Es war leicht, meine weiteren Vorbereitungen zu treffen, denn ich wurde weder mit Fragen noch mit Vermutungen gequält. Nachdem ich ihnen einmal gesagt, daß ich meine Pläne für den Augenblick nicht näher erklären könne, fanden sie sich ruhig und gütig in das Schweigen, mit welchem ich sie zur Ausführung brachte; sie gewährten mir das Privilegium einer Entschließung, das ich unter den gleichen Umständen auch ihnen gewährt haben würde.

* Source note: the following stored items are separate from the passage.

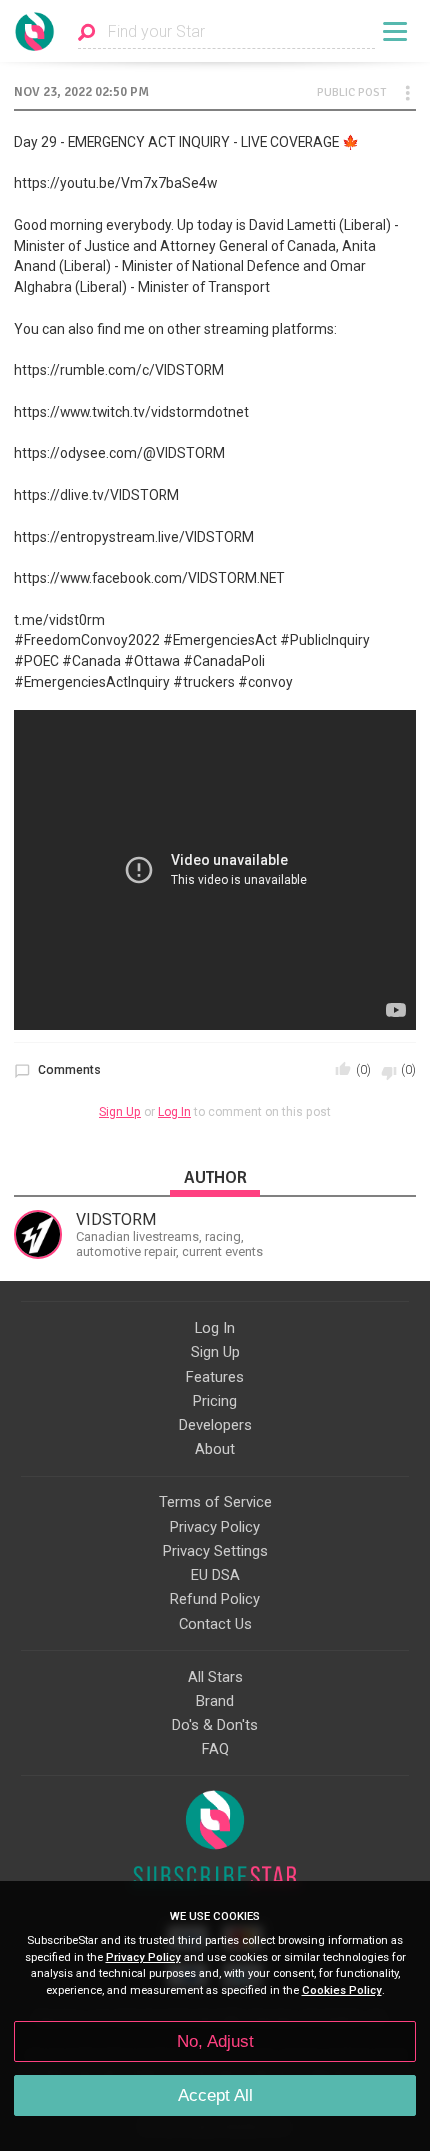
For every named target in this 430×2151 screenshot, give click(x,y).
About (215, 1449)
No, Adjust (215, 2041)
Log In (174, 1112)
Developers (215, 1425)
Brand (215, 1701)
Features (215, 1377)
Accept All (215, 2095)
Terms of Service (215, 1502)
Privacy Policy (215, 1527)
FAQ (215, 1749)
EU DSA (215, 1575)
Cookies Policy (342, 1990)
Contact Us (215, 1624)
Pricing (215, 1401)
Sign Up (120, 1112)
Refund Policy (215, 1599)
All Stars (215, 1677)
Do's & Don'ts (215, 1725)
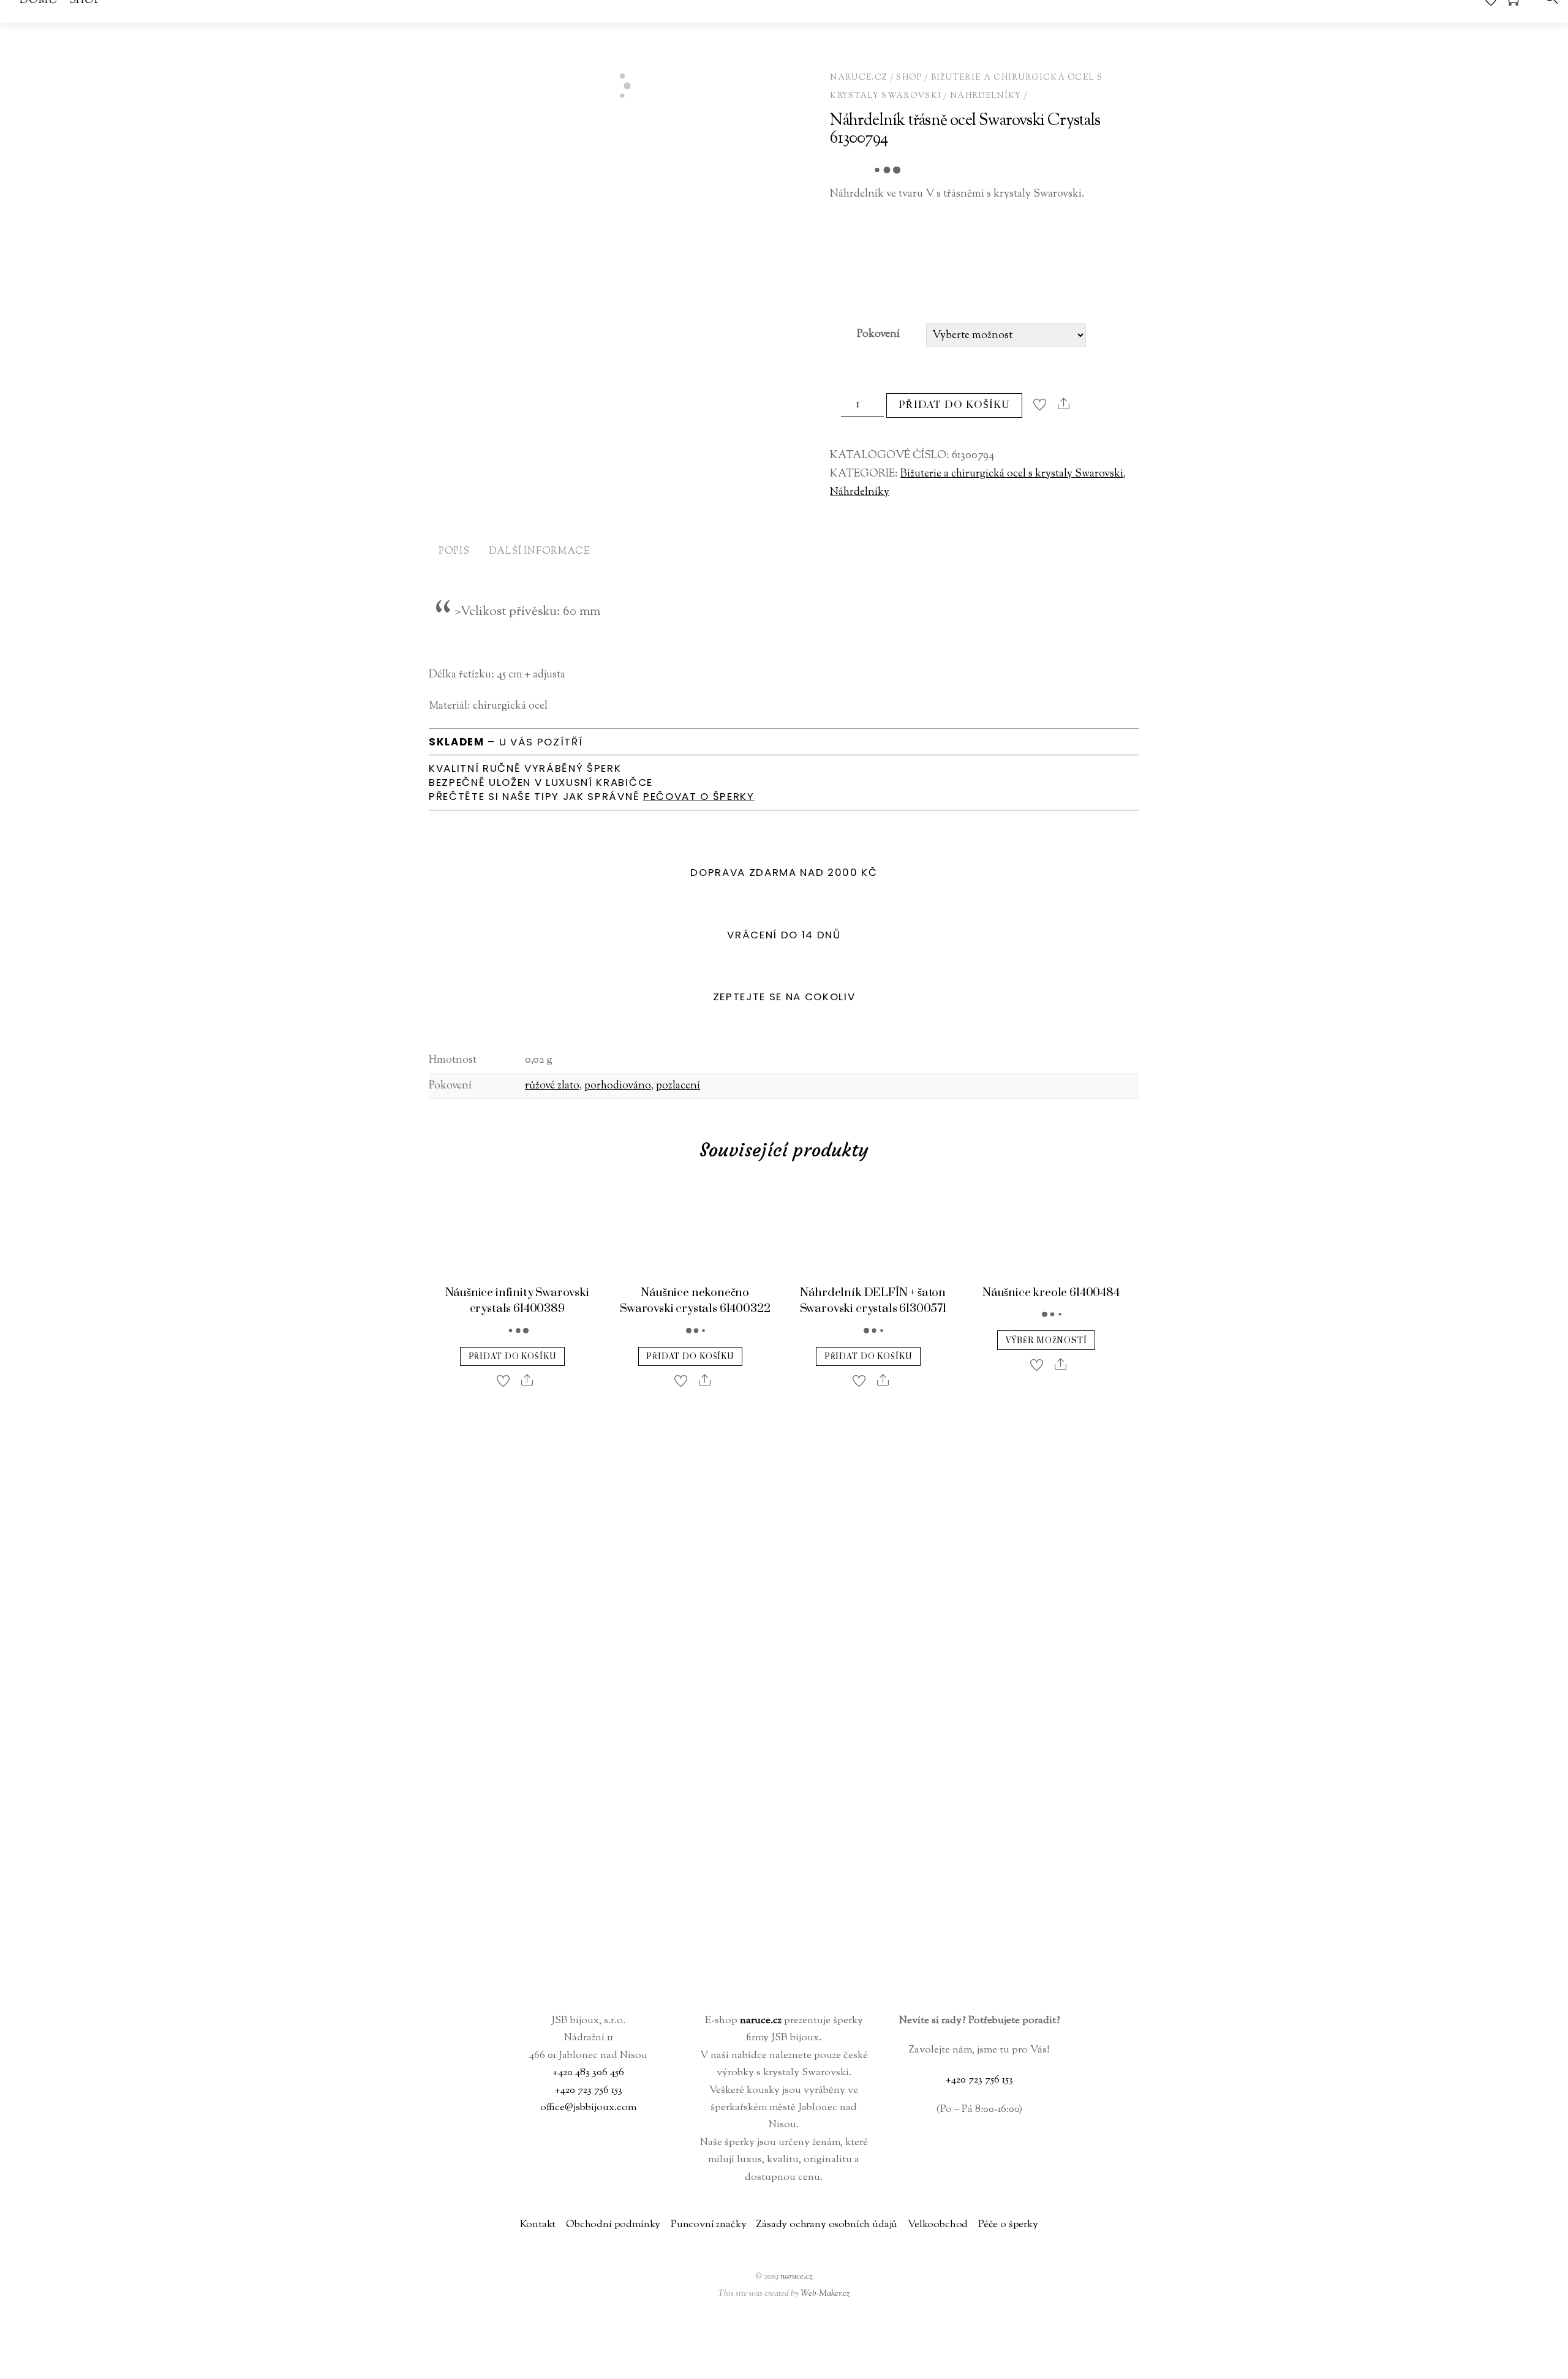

Es war drei Uhr nachmittags als ich Moor-House verließ und bald nach vier Uhr stand ich am Fuße des Wegweisers von Whitcroß, die Ankunft der Postkutsche erwartend, die mich nach dem fernen Thornfield führen sollte. Bei der Stille auf jenen einsamen Straßen und öden Hügeln hörte ich schon in weiter Entfernung das Rollen ihrer Räder. Es war derselbe Wagen, dem ich auf derselben Stelle an einem Sommerabend entstiegen war – hoffnungslos, einsam, lebensmüde! Er hielt an, als ich ihm ein Zeichen gab. Ich stieg ein – ohne gezwungen zu sein, für die Bequemlichkeit dieses Fortschaffungsmittels mein ganzes Vermögen wie damals hinzugeben. Als ich mich noch einmal wieder auf dem Wege nach Thornfield befand, war mir zu Mute wie der heimkehrenden Brieftaube.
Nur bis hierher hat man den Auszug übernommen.